Within the records below, find each line with the word "height" and copy it out.

**** Data shown

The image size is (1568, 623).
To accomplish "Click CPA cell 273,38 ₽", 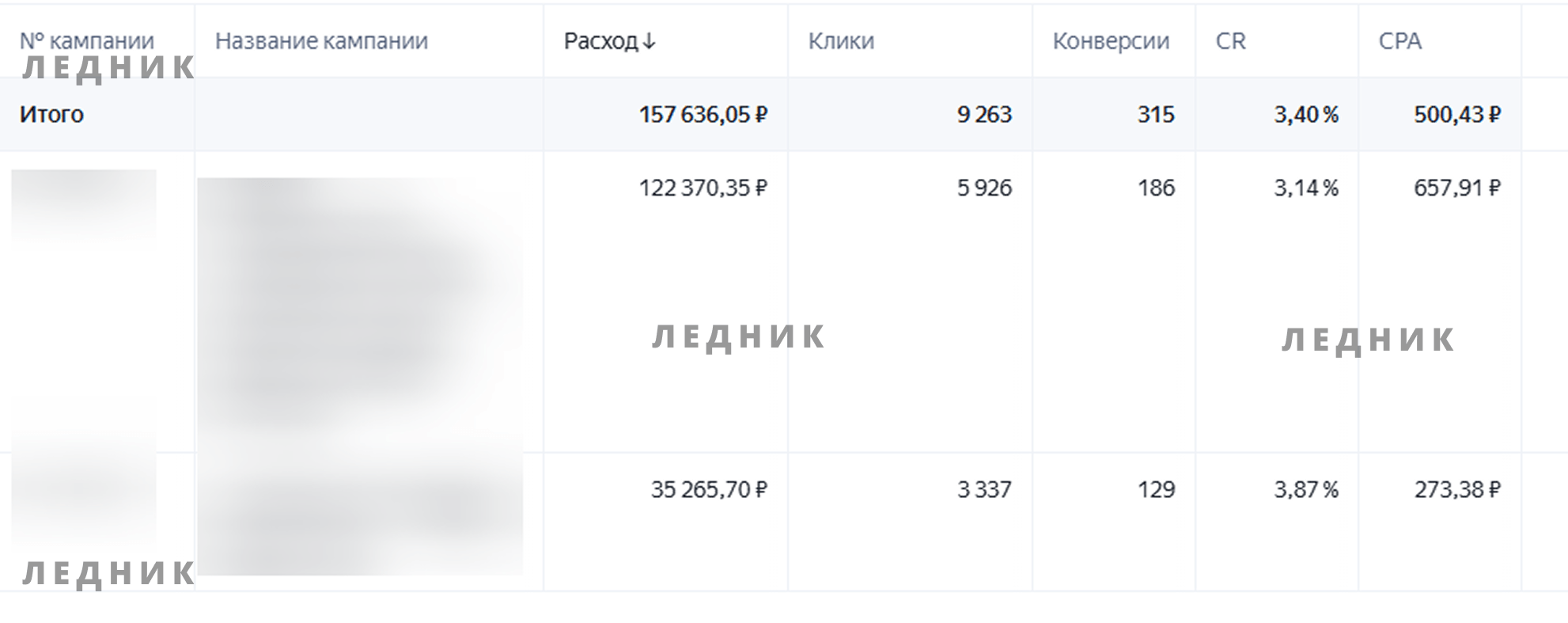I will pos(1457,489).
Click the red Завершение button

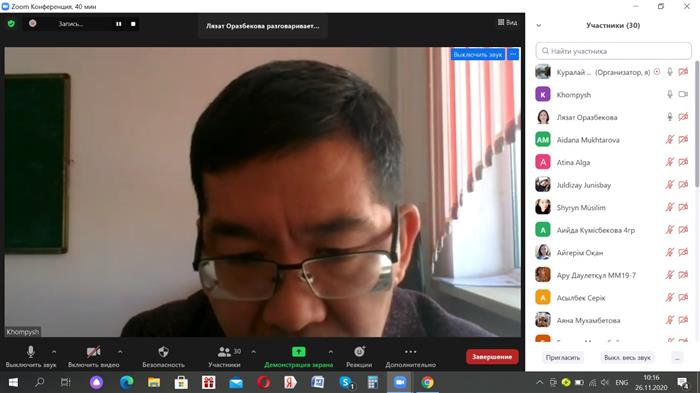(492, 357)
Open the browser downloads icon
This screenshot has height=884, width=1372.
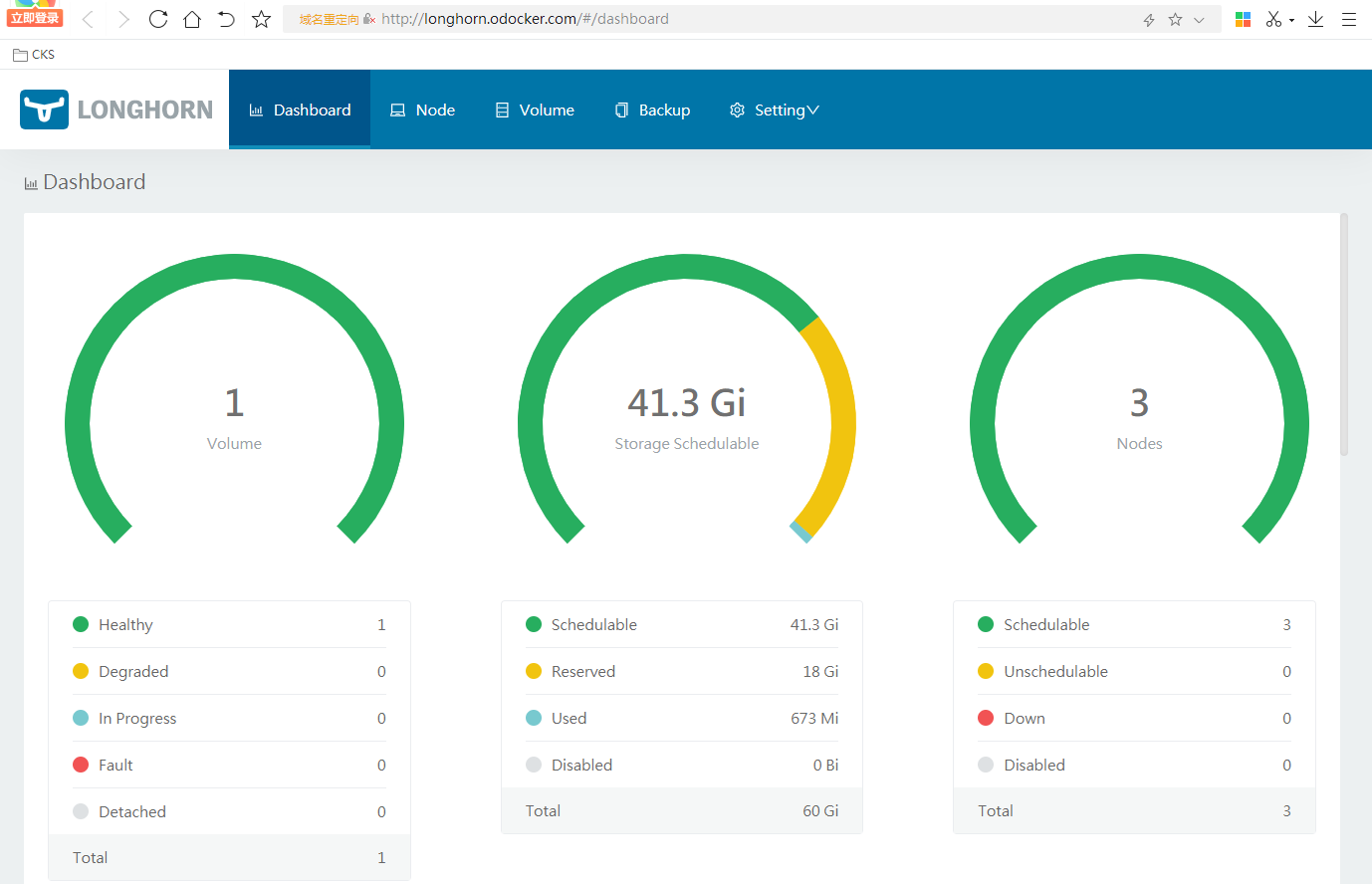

********
**** Data shown

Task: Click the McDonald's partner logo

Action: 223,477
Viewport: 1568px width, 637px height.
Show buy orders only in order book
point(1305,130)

********

*Exercise solution*:
This screenshot has height=884, width=1372.
Viewport: 1568px width, 637px height.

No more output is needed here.